Ривкин вздохнул: — По правде говоря, у меня припрятано не так уж много денег — на роскошную жизнь с особняком и лимузином не хватит. Но мне это и не нужно. — А что вам нужно? — Новые документы: карточка социального страхования, водительские права, свидетельство о рождении и несколько сотен долларов на первое время. — Это выполнимо. Где бы вы хотели поселиться? — В Юджине, штат Орегон. Около года назад я встретил там женщину, канадку. У неё свой небольшой винный магазин. Мы хотели бы пожениться. Я вполне могу представить себя за прилавком до конца жизни. В конце концов, я неплохой знаток водки. — Мы не знали об этой женщине, — заметил Картер. — Они тоже. Я был очень осторожен.

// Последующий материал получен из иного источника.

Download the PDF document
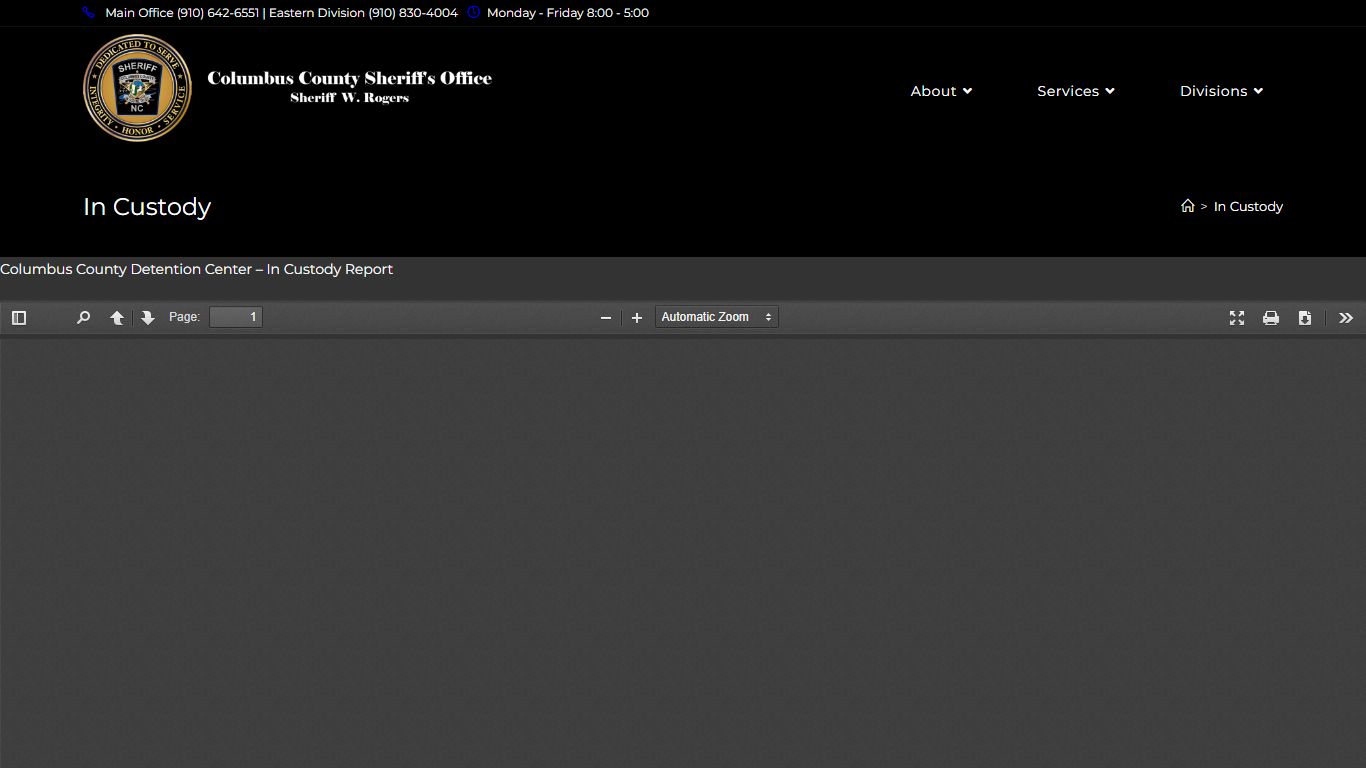Image resolution: width=1366 pixels, height=768 pixels. click(1305, 317)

Картер закурил и носком ботинка раздавил замерзший ком земли. — Вы будете под негласным наблюдением год, а может, и два. — Пусть наблюдают, лишь бы деликатно. — Вы никогда не получите паспорт, — добавил Картер. — Вам никогда нельзя будет покинуть страну. — Неужели вы думаете, что это проблема? Это последнее, чего бы мне хотелось. — Хорошо, — сказал Картер. — Что у вас есть для нас?
Ривкин снова двинулся вперед, глубоко засунув руки в карманы. Его лицо превратилось в маску предельной концентрации. Картер молча шел рядом, не торопя его. Ривкин молчал на протяжении всего следствия и суда. Каждое слово, которое он скажет сейчас, было на вес золота.

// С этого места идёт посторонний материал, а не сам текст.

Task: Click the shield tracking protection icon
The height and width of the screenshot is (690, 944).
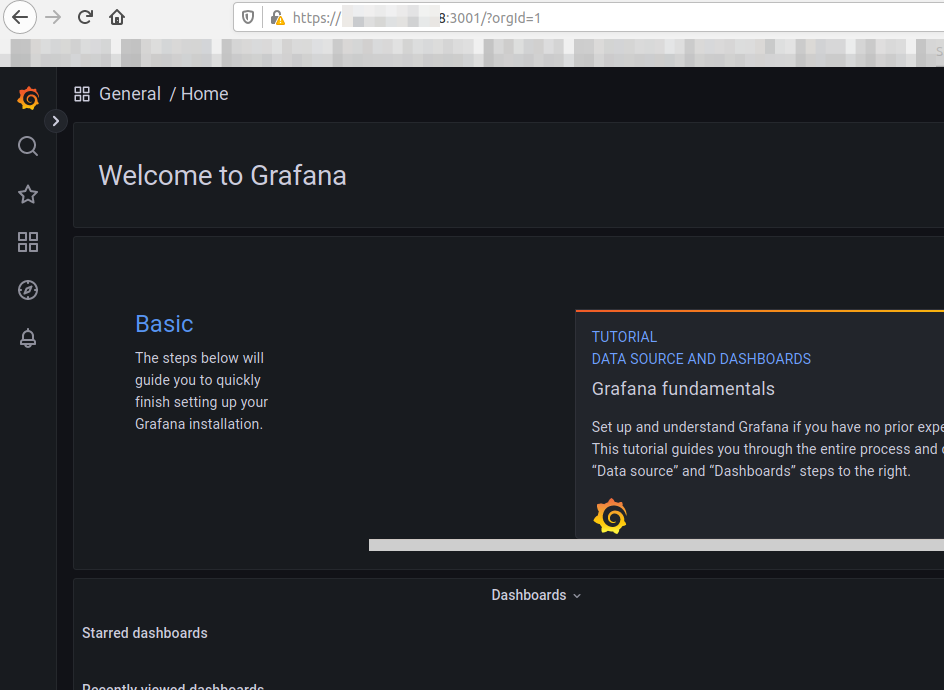Action: [250, 18]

— Я начну с самого начала. Полагаю, ваши люди гадают, как всё это было провернуто? — Именно так. Особенно учитывая вашу репутацию «отказника» и количество евреев, которых вы убедили бороться за выезд. Внезапно Ривкин громко расхохотался. — В этом и заключался блеск, гениальность всей операции. У нас, русских, колоссальное терпение. Я готовил легенду шесть лет, прежде чем покинул Россию. Как вы знаете, я даже отсидел два года в тюрьме. — И в итоге вас выпустили по программе репатриации. На чем они вас поймали, Ривкин? Что они пообещали вам, еврею, чтобы вы работали на них на Западе?

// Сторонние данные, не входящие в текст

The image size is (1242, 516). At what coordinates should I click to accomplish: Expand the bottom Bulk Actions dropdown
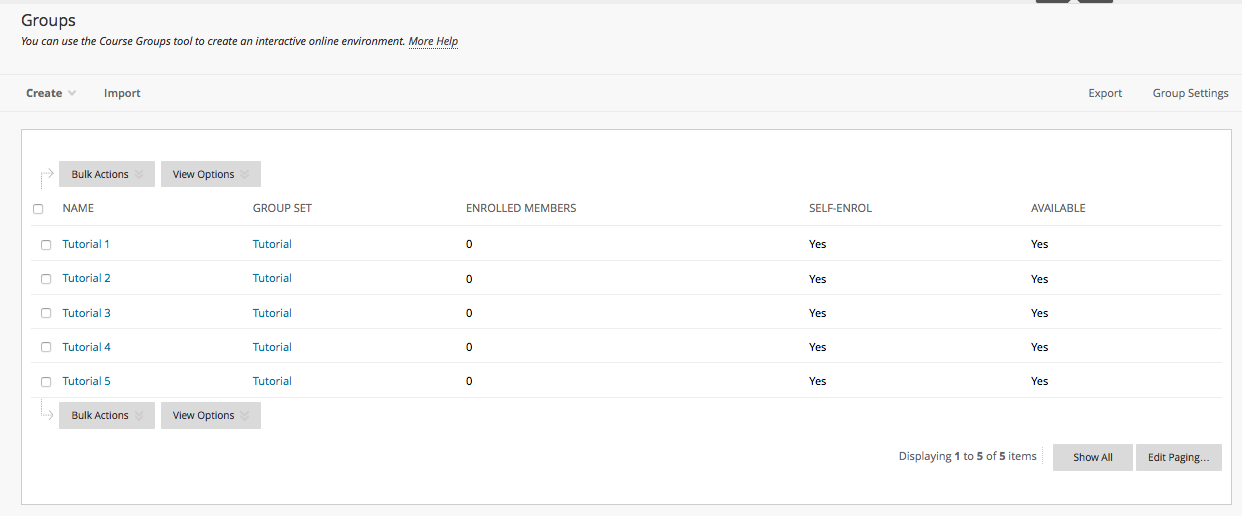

Ривкин остановился и посмотрел ему прямо в глаза: — Ничего, Картер. Им это и не требовалось. Видите ли, моё настоящее имя — не Бенджамин Ривкин. Я — Борис Бабленков. И я не еврей.
Нахмурившись и задумчиво покусывая кончик незажженной сигары, Дэвид Хоук слушал отчет Картера. Магнитофон на столе шефа AX мерно вращался, записывая каждое слово Киллмастера о Борисе Бабленкове. Ленту расшифруют сразу после встречи, но по суровому лицу Хоука Картер видел: шеф начнет действовать еще до того, как текст ляжет на бумагу.
Наконец Картер замолчал. Хоук тяжело вздохнул. — Значит, существовал отлаженный канал поставки нелегалов в Штаты. — И в большинство других стран НАТО тоже, — кивнул Картер. — Судя по словам Ривкина, схема идеальная. Молодые русские агенты тратят годы на то, чтобы «нарастить» себе еврейское происхождение и биографию борцов с режимом еще до выезда. — А по прибытии на место, — добавил Хоук, — у них уже готова почва, чтобы к моменту назначения на ключевые посты не возникло ни тени подозрения.
Картер продолжил: — Ривкина переправил сюда некий преподобный Баббас из Мадрида. Там он легализовался как бухгалтер в фирме Баббаса. Спустя время он принял предложение о работе от Саула Шарпека из Парижа. Связи Шарпека вывели его в международные банковские круги. Оттуда он прыгнул в Лондон, где при поддержке Нормана Эврона основал собственную инвестиционную фирму. Хоук вскочил с места: — И после этого ему было легко перебраться в США. Под видом иностранных инвестиций в недвижимость он скупил землю практически рядом с каждым нашим военным объектом! — И построил там массу дешевого жилья для военнослужащих, — добавил Картер. — Трудно даже представить, какой объем информации он собрал благодаря своим связям. — Господи, — прорычал Хоук, — это же только верхушка айсберга!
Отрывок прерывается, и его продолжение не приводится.